Grantham was sentenced earlier this month to life in prison, with the possibility of parole after 14 years, in the March 31, 2020 death of his 64-year-old mother Barbara Waite.
Johnson said he is planning to request that Grantham serve out his sentence at a medium-security prison rather than a maximum-security facility after the judge in the case suggested the request be submitted to the director of prisons.
"All the judge in our case could do is make a recommendation," Johnson explained, adding that the final decision of where a prisoner is housed is left to correctional authorities.
Typically, inmates convicted of first- and second-degree murder are sent to maximum security prisons, but Johnson expressed concerns that Grantham’s boyish appearance could make him a target to other prisoners.
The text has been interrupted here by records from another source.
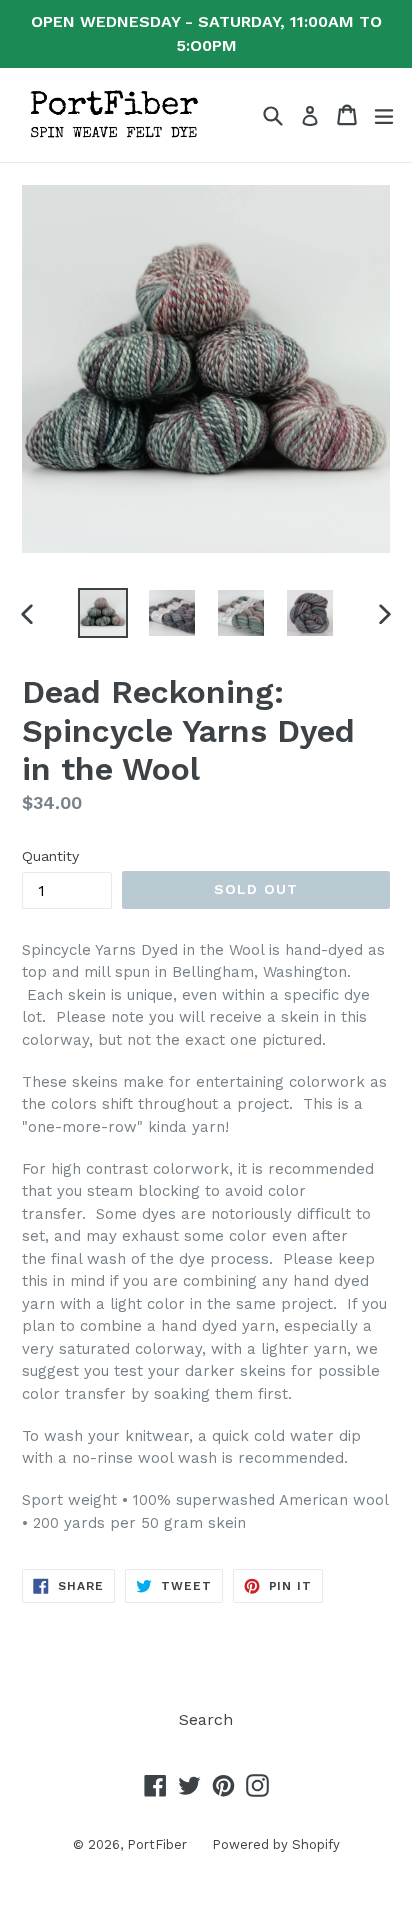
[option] (102, 613)
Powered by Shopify (276, 1844)
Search (206, 1719)
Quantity (50, 856)
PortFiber (157, 1844)
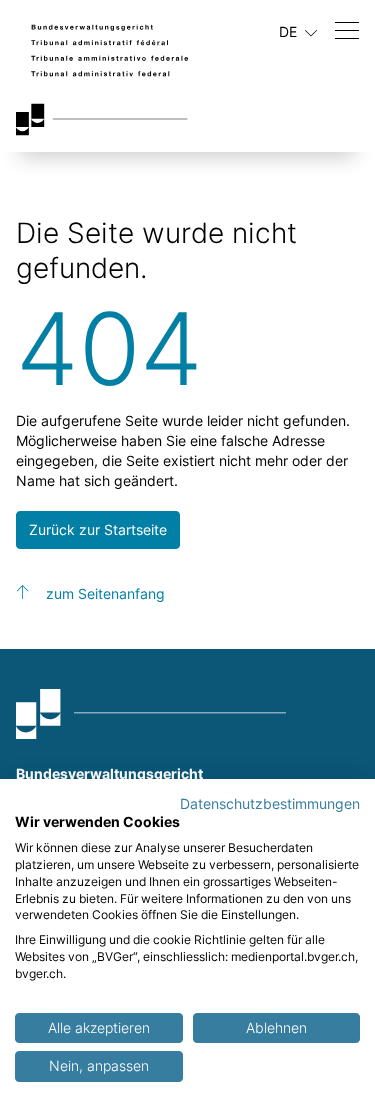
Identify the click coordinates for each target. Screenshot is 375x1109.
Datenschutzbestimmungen (270, 804)
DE (290, 31)
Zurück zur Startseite (98, 529)
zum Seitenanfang (105, 593)
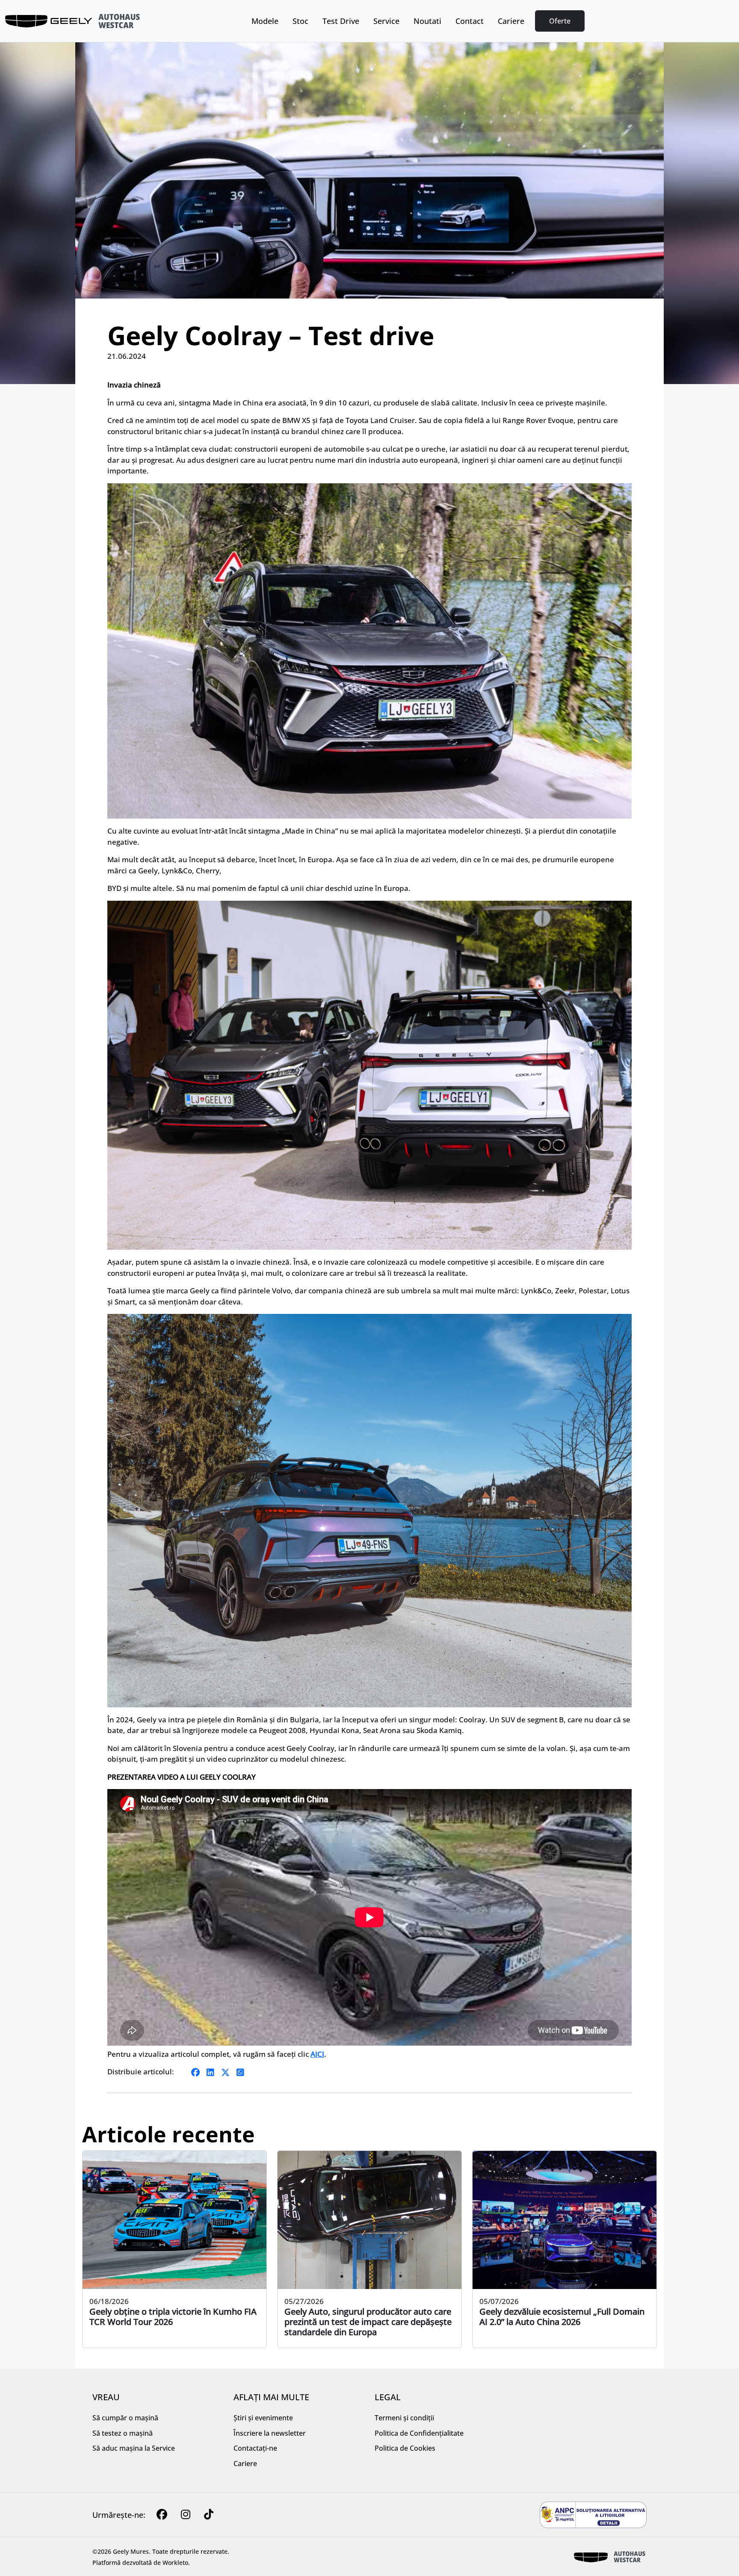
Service (386, 21)
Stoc (300, 21)
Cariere (511, 21)
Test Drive (340, 21)
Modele (264, 21)
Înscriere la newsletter (270, 2433)
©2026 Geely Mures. (121, 2551)
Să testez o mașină (122, 2433)
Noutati (427, 21)
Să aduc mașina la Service (133, 2448)
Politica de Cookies (405, 2448)
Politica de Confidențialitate (419, 2433)
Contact (469, 21)
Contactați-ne (255, 2448)
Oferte (560, 21)
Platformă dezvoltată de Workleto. (141, 2562)
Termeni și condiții (404, 2417)
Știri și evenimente (263, 2417)
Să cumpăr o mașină (125, 2417)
According to Johnson, the actor weighs “about 100 pounds” is 5 feet, 2 inches tall and “looks like a 17-year-old.”
“My biggest concern is that he will be preyed upon by other prisoners and perhaps abused by them,” he said. “We send people to prison to be both punished and rehabilitated. And so I'm hopeful that the latter can take place. We don't send people to prison so they can be punished by other prisoners."
Johnson said he’s “just doing what I can” to try to protect Grantham so he can serve out his time without incident.
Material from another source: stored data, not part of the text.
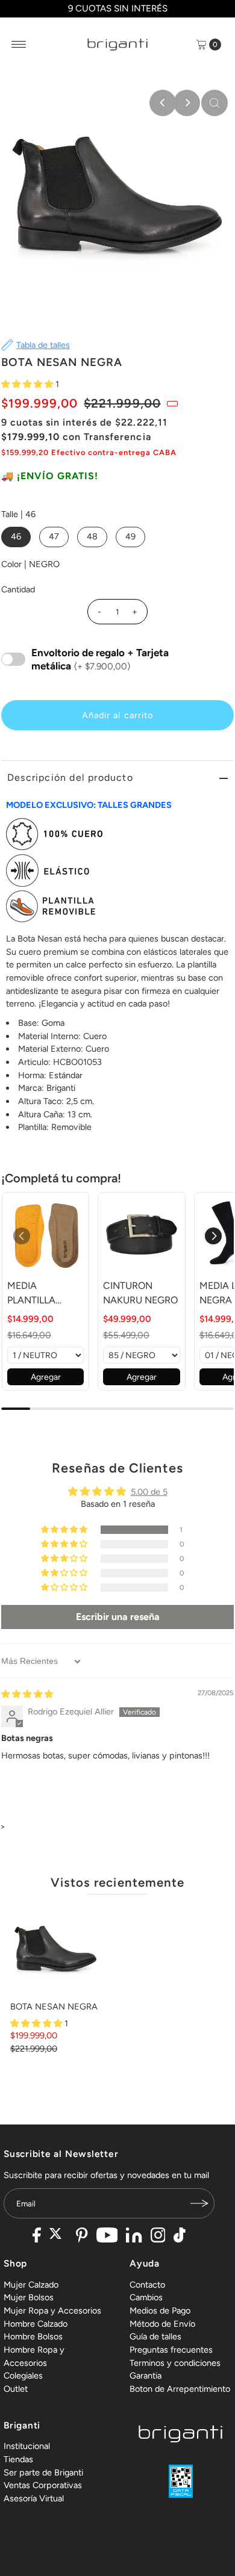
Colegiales (23, 2375)
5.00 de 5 (149, 1491)
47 (54, 536)
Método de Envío (162, 2323)
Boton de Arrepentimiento (180, 2388)
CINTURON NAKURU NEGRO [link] (140, 1293)
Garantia (145, 2375)
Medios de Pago (160, 2310)
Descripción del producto (70, 777)
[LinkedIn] (134, 2236)
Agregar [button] (46, 1377)
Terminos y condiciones (175, 2362)
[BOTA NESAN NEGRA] (55, 1950)
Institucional (27, 2446)
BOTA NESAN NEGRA (54, 2006)
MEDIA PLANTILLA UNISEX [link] (31, 1294)
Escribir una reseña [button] (118, 1616)
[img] (27, 1694)
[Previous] (162, 103)
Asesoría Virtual (34, 2498)
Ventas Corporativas (43, 2485)
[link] (45, 1235)
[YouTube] (107, 2236)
Photo: Andrew Chin/Getty Images
"This kid is obviously going to be punished. And, you know, he got a life sentence. He’s going to be in jail for at least 14 years. But that doesn’t mean that he deserves to be abused by other prisoners,” he said.
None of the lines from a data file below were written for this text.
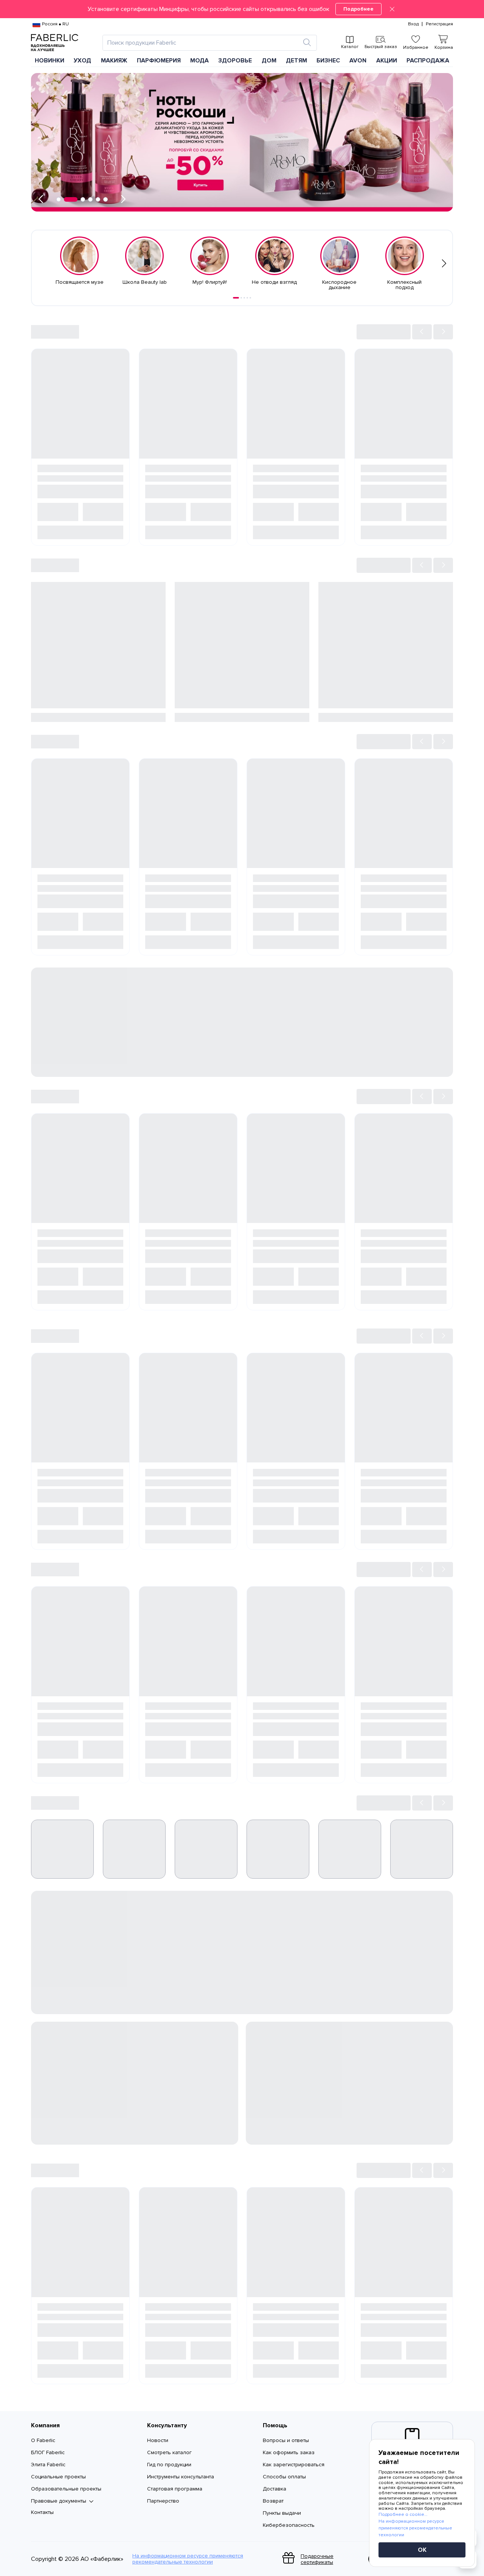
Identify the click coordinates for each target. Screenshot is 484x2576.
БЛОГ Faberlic (48, 2452)
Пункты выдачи (282, 2513)
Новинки (49, 60)
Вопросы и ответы (286, 2440)
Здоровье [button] (235, 60)
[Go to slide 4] (247, 298)
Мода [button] (199, 60)
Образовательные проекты (66, 2489)
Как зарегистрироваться (293, 2464)
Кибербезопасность (289, 2525)
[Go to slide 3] (244, 298)
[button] (242, 9)
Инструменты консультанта (180, 2476)
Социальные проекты (58, 2476)
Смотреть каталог (169, 2452)
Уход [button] (82, 60)
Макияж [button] (114, 60)
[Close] (392, 9)
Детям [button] (296, 60)
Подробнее (358, 9)
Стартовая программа (174, 2489)
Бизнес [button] (328, 60)
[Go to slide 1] (236, 298)
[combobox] (203, 42)
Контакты (42, 2512)
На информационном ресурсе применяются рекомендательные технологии (187, 2559)
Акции (386, 60)
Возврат (273, 2501)
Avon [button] (357, 60)
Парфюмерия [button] (159, 60)
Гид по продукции (169, 2464)
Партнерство (163, 2501)
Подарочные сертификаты (317, 2559)
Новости (157, 2440)
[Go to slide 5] (250, 298)
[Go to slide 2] (241, 298)
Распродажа (427, 60)
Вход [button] (413, 24)
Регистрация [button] (439, 24)
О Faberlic (43, 2440)
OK (422, 2550)
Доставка (274, 2489)
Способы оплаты (284, 2476)
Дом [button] (269, 60)
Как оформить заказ (289, 2452)
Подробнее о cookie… (403, 2514)
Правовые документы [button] (58, 2501)
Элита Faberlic (48, 2464)
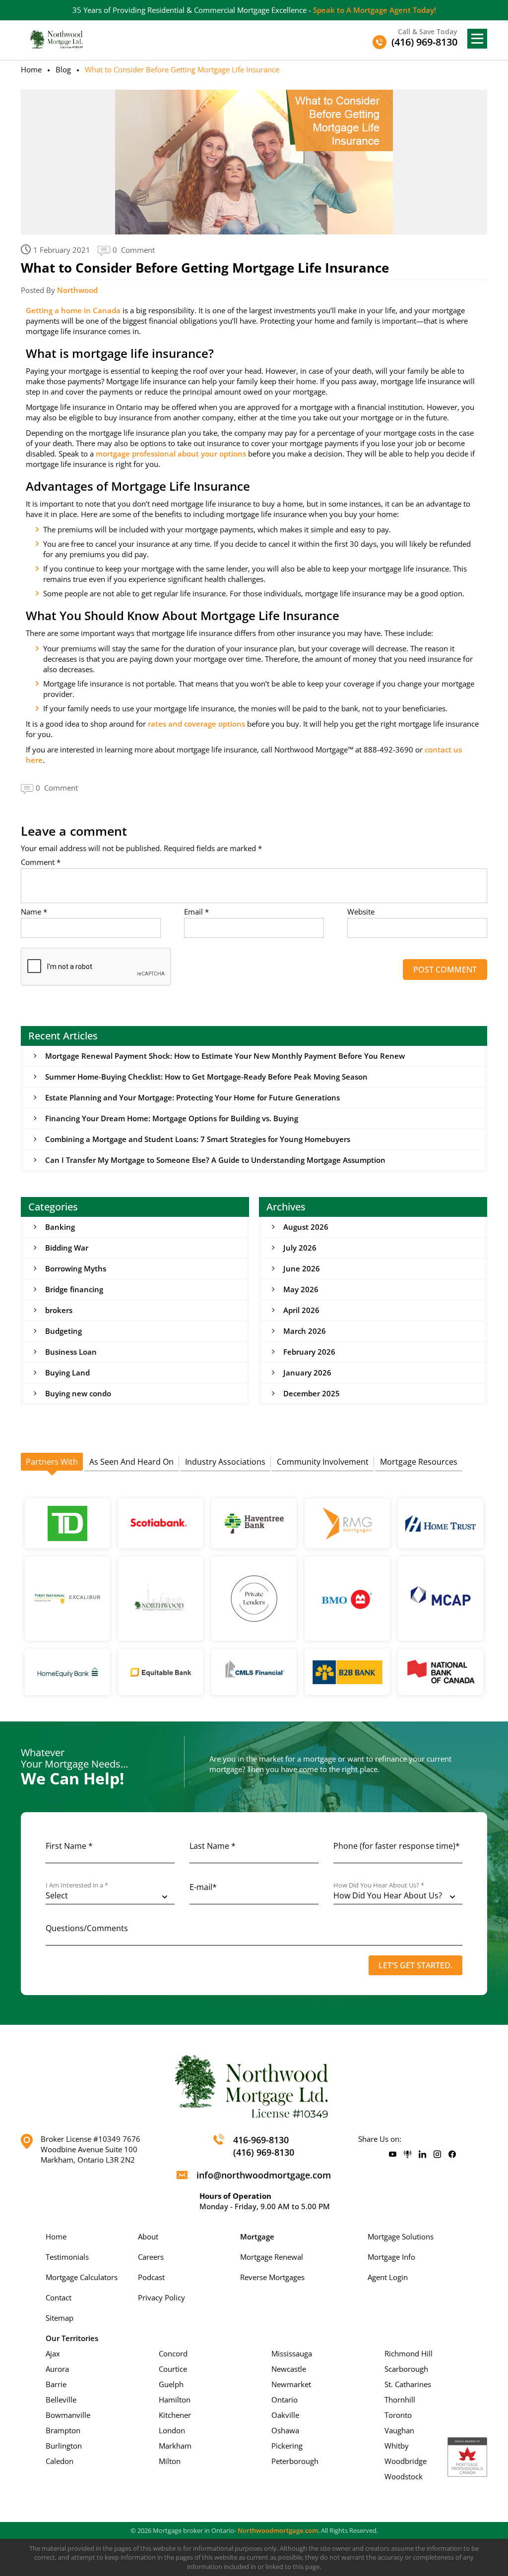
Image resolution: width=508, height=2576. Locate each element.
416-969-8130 (261, 2140)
The actor, who has appeared in “Riverdale,” “Diary of a Wimpy Kid” and “Supernatural,” killed his mother at their Squamish, British Columbia home by shooting her in the back of the head as she played piano, then drank beer and smoked marijuana, the BBC reports.
The following day, Grantham covered his mother’s body with a sheet and lit a series of candles he arranged around the body before packing up his car with three guns, 12 Molotov cocktails and ammunition, according to the media outlet CBC.
He had allegedly planned to kill Prime Minister Justin Trudeau at his Rideau Cottage residence, prosecutors said, according to the BBC, but turned around after a few hours. Grantham also allegedly considered carrying out a mass shooting at Simon Fraser University, where he was a student, but ultimately decided to turn himself into police for his mother’s death.
Talia Armstrong, another attorney representing the former actor, told E! News Grantham had felt a sense of relief after the sentence was handed down.
“Ryan’s been anticipating the sentencing for quite some time so there was somewhat a relief to not have to be back in court.” she said, adding it had been beneficial “to know what he’s up against for the next couple years and just to have the sentence complete at this point.”
Grantham had been facing a maximum sentence of life in prison, with the possibility of parole after 25 years, so Armstrong said their client is “grateful” he’ll be given a chance to apply for parole after 14 years.
“This whole time he’s been accepting of whatever sentence the court found it, which ties into how remorseful he feels,” she said.
According to Armstrong, Grantham wants to “move past this dark time” in his life and has been working on his mental health behind bars, writing and reading.
“Ultimately, he just wants to move on from this,” she said. “He just wants to be able to positively contribute to the world, even if that’s just improving his own mental health.”